The problem is that doesn't end up happening for a variety of reasons, as has
been pointed out elsewhere in comments and the article. Of course Groupon
would never tell potential customers of these flaws in the system.

FTA:

"The 32% that said they didn’t make a profit from the program reported that
customers rarely bought more than the coupon deal and few returned to the
business at a later date."

Tough to make a profit from Groupon when you don't get any additional business
from the groupon customers on top of what the groupon was for.

------
pvg
Why is it that various media outlets find the whole 'hyperlinking' thing so
hard?

The study author's page -

<http://www.ruf.rice.edu/~dholakia/>

The study itself

[http://www.ruf.rice.edu/~dholakia/Groupon%20Effectiveness%20...](http://www.ruf.rice.edu/~dholakia/Groupon%20Effectiveness%20Study,%20Sep%2028%202010.pdf)

------
toby1
Groupon is pursuing a slash and burn strategy. They churn through merchants
and spit them out. Their only goals are to increase revenues through

more cities more offers more revenue per offer higher share

Ultimately their interests are not aligned with those of their merchant
partners. They refuse to cap the quantity on offers. They push for 50%+
discounts. They do nothing to discourage breakage. They use good businesses to
attract their members but then they punish bad businesses with predatory
pricing. So good businesses erode their brand.
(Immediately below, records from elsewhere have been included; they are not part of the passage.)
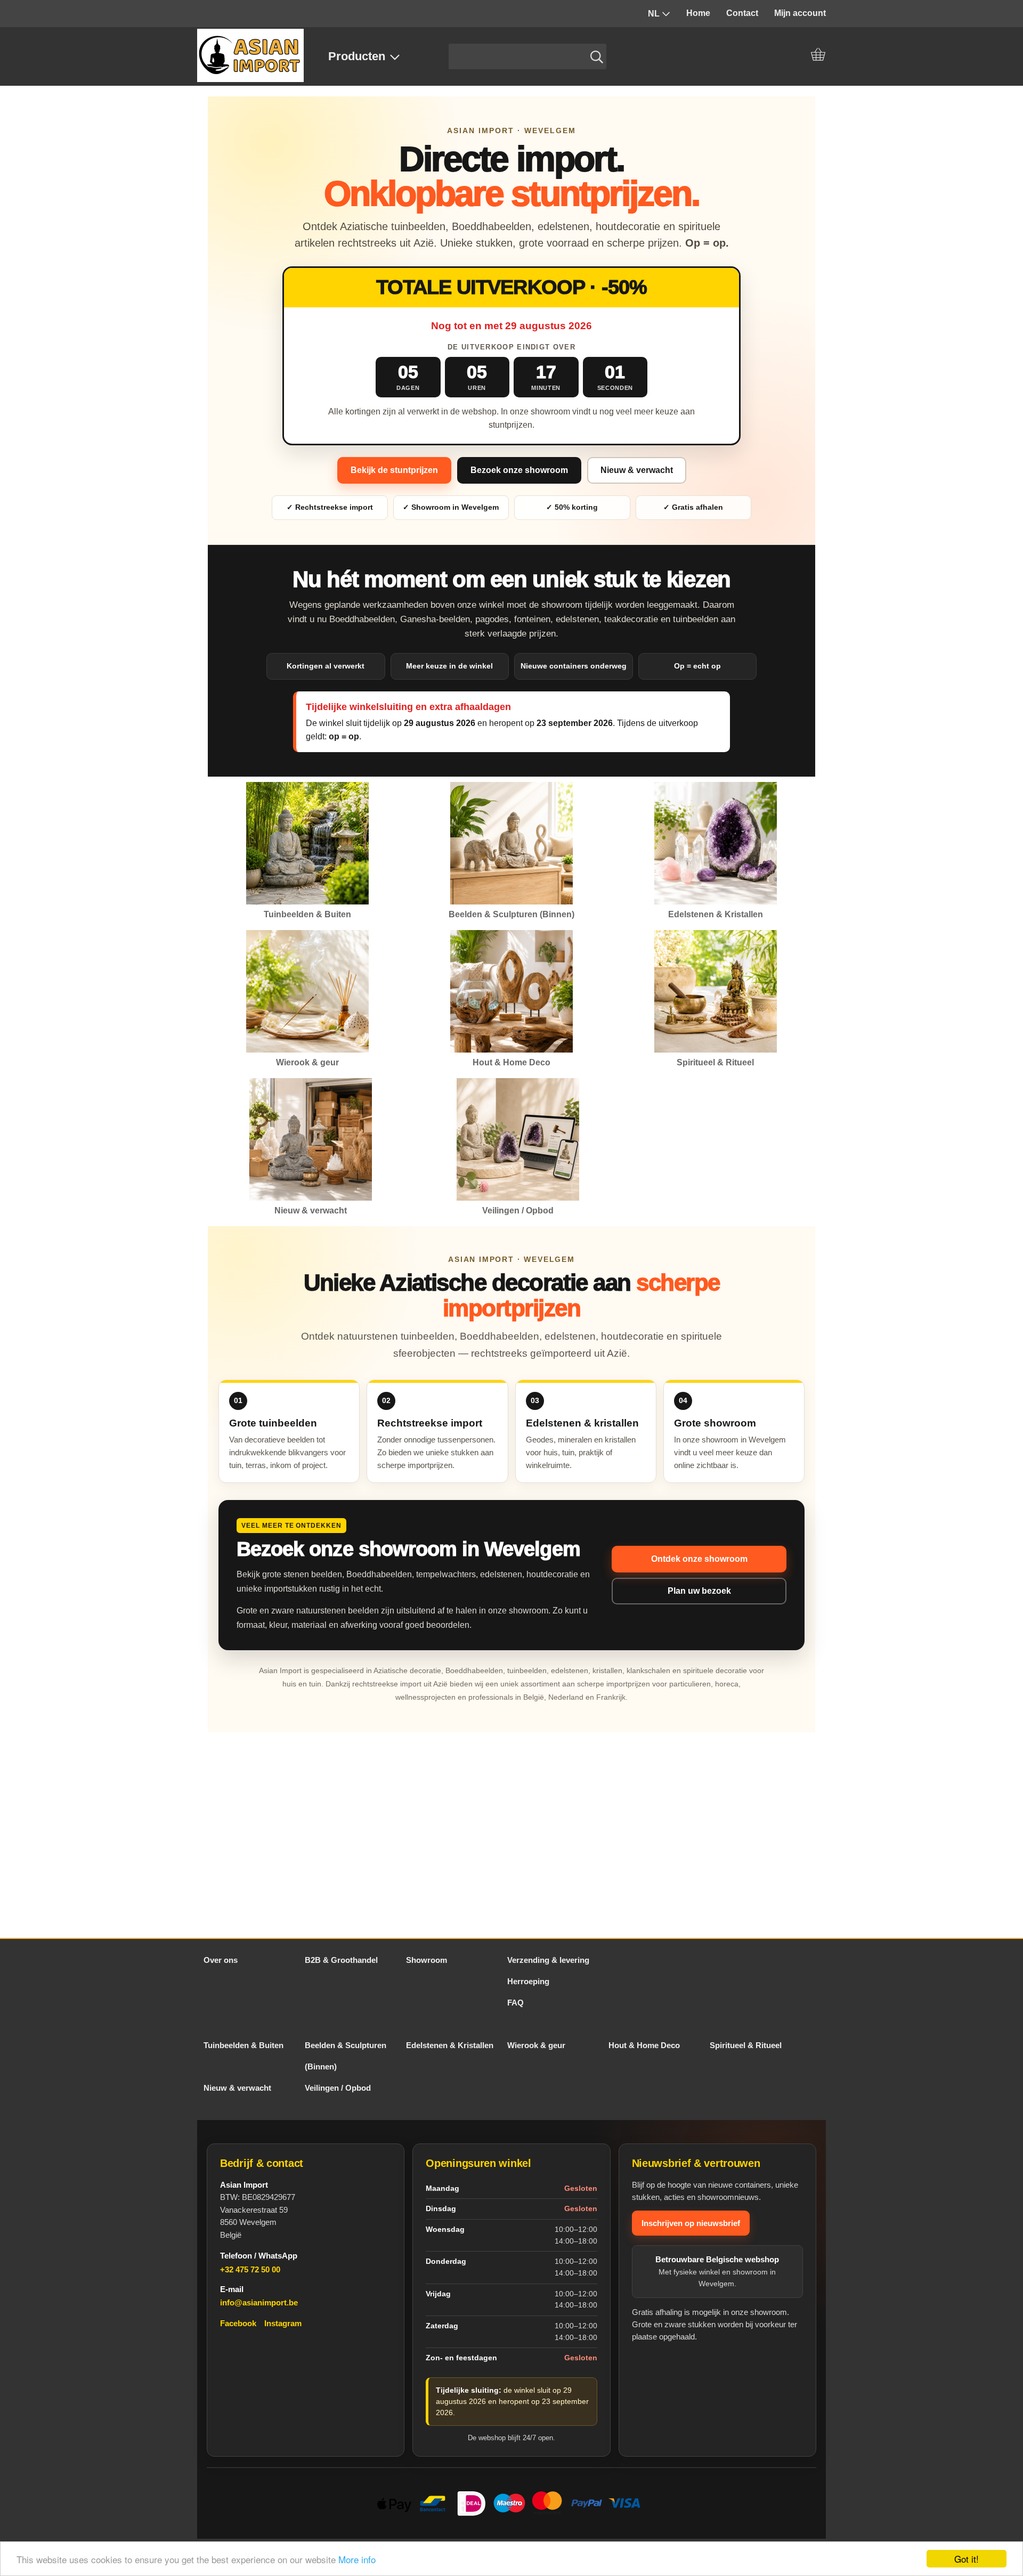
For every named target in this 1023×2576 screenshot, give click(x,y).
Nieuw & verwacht (636, 470)
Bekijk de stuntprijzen (394, 470)
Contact (742, 13)
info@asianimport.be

Lots of problems here. Their model is far from broken (because there are so
many businesses and the unit economics still work for their members) but
someone will come along and fix this model for them.

------
brown9-2
Most of the complaints from the 40% that are saying "never again" seem to have
very little (if anything) to do with Groupon specifically, but rather the
entire idea of advertising on a group deal/bargain site:

 _Poor tips, too many customers, angry customers (due to lack of product or
wait time) are all potential side effects of a Groupon deal. The author of the
study, Utpal Dholakia said it was almost a given:

“Because the Groupon customer base is made up of deal-seekers and bargain
shoppers, they might not tip as well as an average customer or be willing to
purchase beyond the deal.”

This led to the finding that restaurants had the hardest time with Groupon
deals, where service business such as spas and salons fared better. The 32%
that said they didn’t make a profit from the program reported that customers
rarely bought more than the coupon deal and few returned to the business at a
later date._

It shouldn't be shocking to retailers that offering deep discounts on a
popular discount site is appealing mostly to people that only buy discounted
goods, but it seems that it is surprising to some.

------
Alex3917
If 60% of their customers want to participate on a regular basis then that's
more than enough to build a billion dollar business. I don't see where the
scandal is.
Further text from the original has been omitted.